X = r * np.cos(phi) * np.sin(theta)
Y = r * np.sin(phi) * np.sin(theta)
Z = r * np.cos(theta)

c =X**2 + Y**2 + Z**2

fig = plt.figure()
plt.rcParams["figure.figsize"] = (5, 5)
plt.rcParams.update({'font.size': 18})
ax = fig.add_subplot(111, projection="3d")
ax.scatter(X, Y, Z, c=c, cmap=plt.cm.Spectral,
)
ax.set_xlabel("x")
ax.set_ylabel("y")
ax.set_zlabel("z")
ax.set_title("data")

plt.show()

# Recast the data into a matrix
data_matrix = np.concatenate([X.reshape(-1, 1), Y.reshape(-1, 1), Z.reshape(-1, 1)], axis=1)

# Convert each data point into a 2d array with shape (1, 3)
data = [data2dArray.reshape(1, -1).T for data2dArray in data_matrix]

Project each data point onto the Grassmann manifold using SVD. Use only 300 points from the origonal data. Select the work with maximum rank (number of planes) from each data point (p=sys.maxsize).
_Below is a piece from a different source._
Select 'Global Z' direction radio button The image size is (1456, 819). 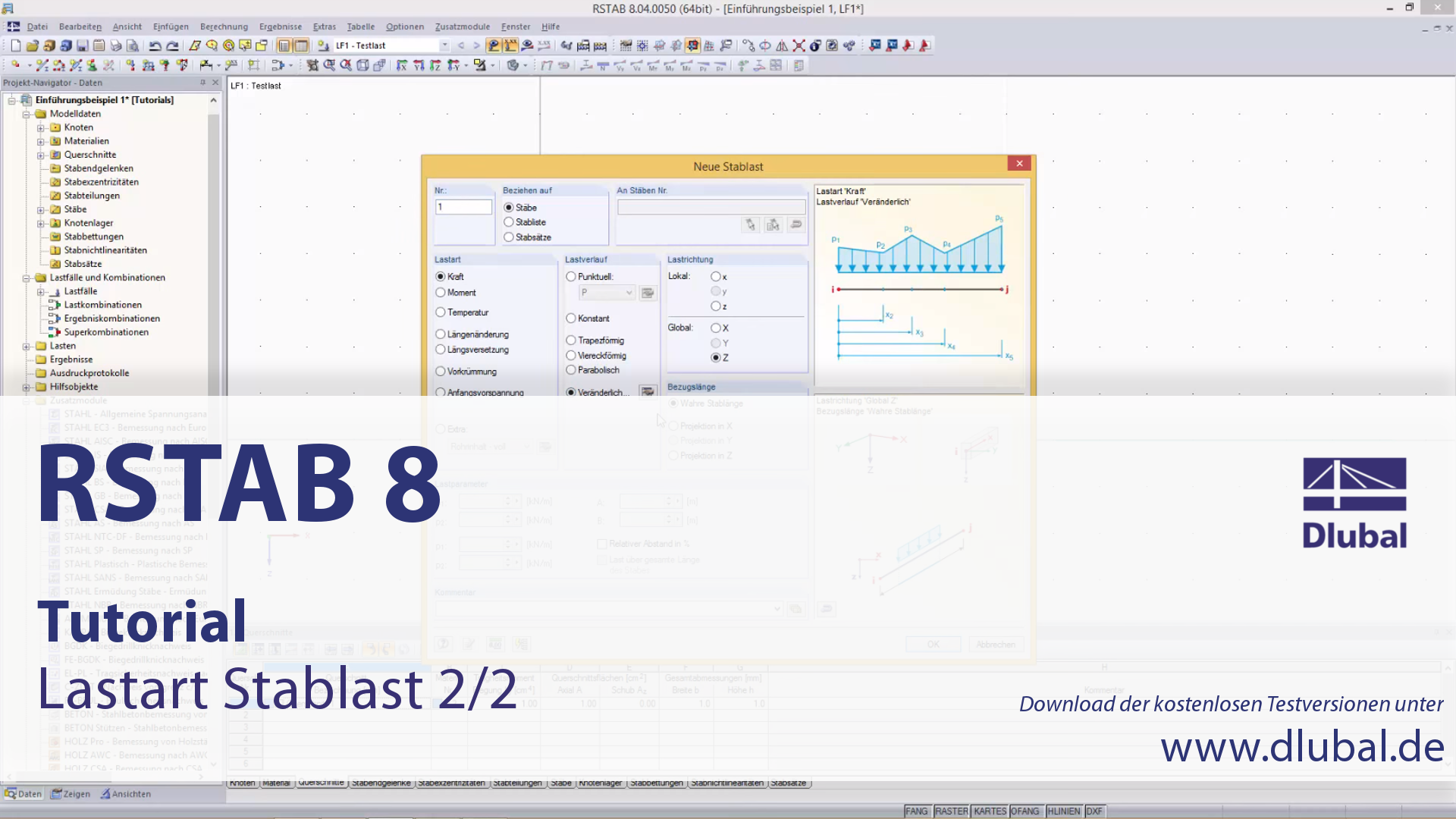point(716,357)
Use the matrix of left eigenvectors to calculate the kernel (KernelComposition.LEFT).

Grassmann_projection = SVDProjection(data=data[::10], p="max")
psi = Grassmann_projection.u

Plot the projected data on the Grassmann (3, 1) which is a unit sphere.

Grassmann_data = np.zeros((len(psi), 3))
for i in range(len(psi)):
    Grassmann_data[i, :] = psi[i].data.reshape(1, -1)

fig = plt.figure()
plt.rcParams["figure.figsize"] = (8, 8)
plt.rcParams.update({'font.size': 18})
ax = fig.add_subplot(111, projection="3d")
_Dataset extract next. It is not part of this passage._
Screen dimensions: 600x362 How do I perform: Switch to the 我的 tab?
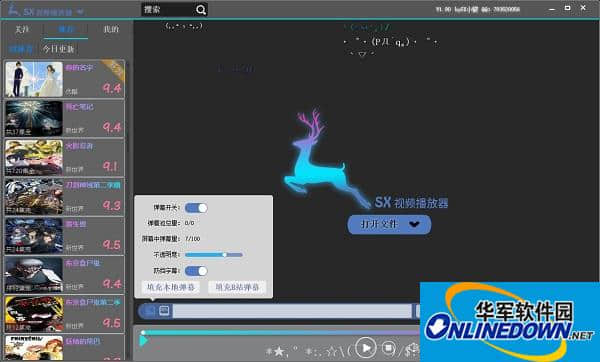pyautogui.click(x=111, y=29)
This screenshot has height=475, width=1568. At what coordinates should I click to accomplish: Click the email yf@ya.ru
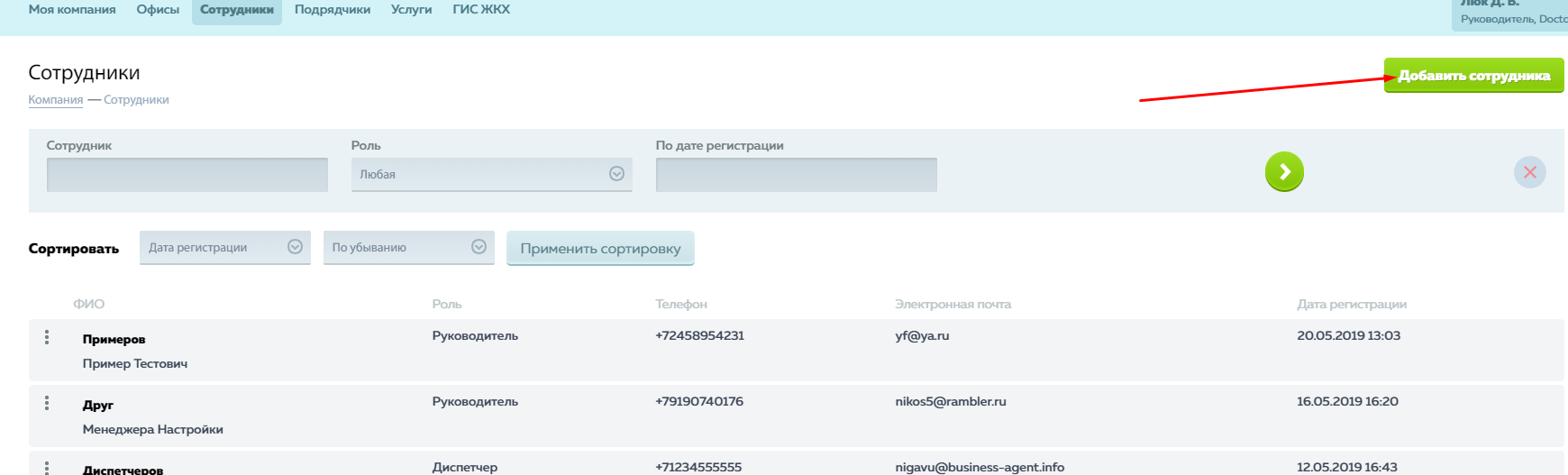coord(922,336)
u, v = np.mgrid[0:2*np.pi:60j, 0:np.pi:60j]
x = np.cos(u)*np.sin(v)
y = np.sin(u)*np.sin(v)
z = np.cos(v)
ax.plot_surface(
    x, y, z,  rstride=1, cstride=1, color='c', alpha=0.2, linewidth=0)
ax.scatter(Grassmann_data[:, 0], Grassmann_data[:, 1], Grassmann_data[:, 2], c=c[:len(psi)], s=3, cmap=plt.cm.Spectral,
)
ax.set_title("Grassmann (3, 1)")


plt.show()

Diffusion maps with Grassmann kernel

kernel = ProjectionKernel()
kernel.calculate_kernel_matrix(psi)


Gdmaps_UQpy = DiffusionMaps(alpha=1.0, n_eigenvectors=5, is_sparse=True, n_neighbors=250,
                            kernel_matrix=kernel.kernel_matrix)
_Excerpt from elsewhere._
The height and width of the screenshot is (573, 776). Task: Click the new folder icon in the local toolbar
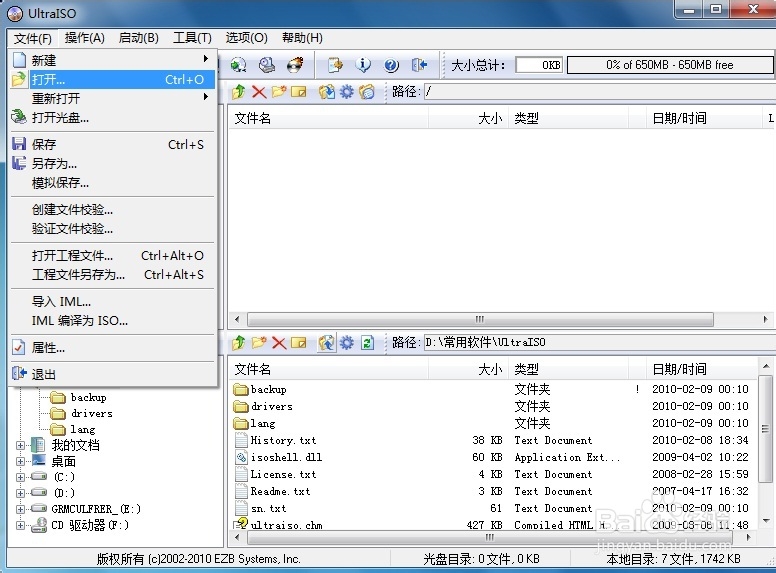259,343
Plot the first and second eigenvectors

DiffusionMaps._plot_eigen_pairs(Gdmaps_UQpy.eigenvectors, pair_indices=[1, 2], color=Gdmaps_UQpy.eigenvectors[:, 1],
                                figure_size=[5, 5], font_size=18)
DiffusionMaps._plot_eigen_pairs(Gdmaps_UQpy.eigenvectors, pair_indices=[1, 2], color=Gdmaps_UQpy.eigenvectors[:, 2],
                                figure_size=[5, 5], font_size=18)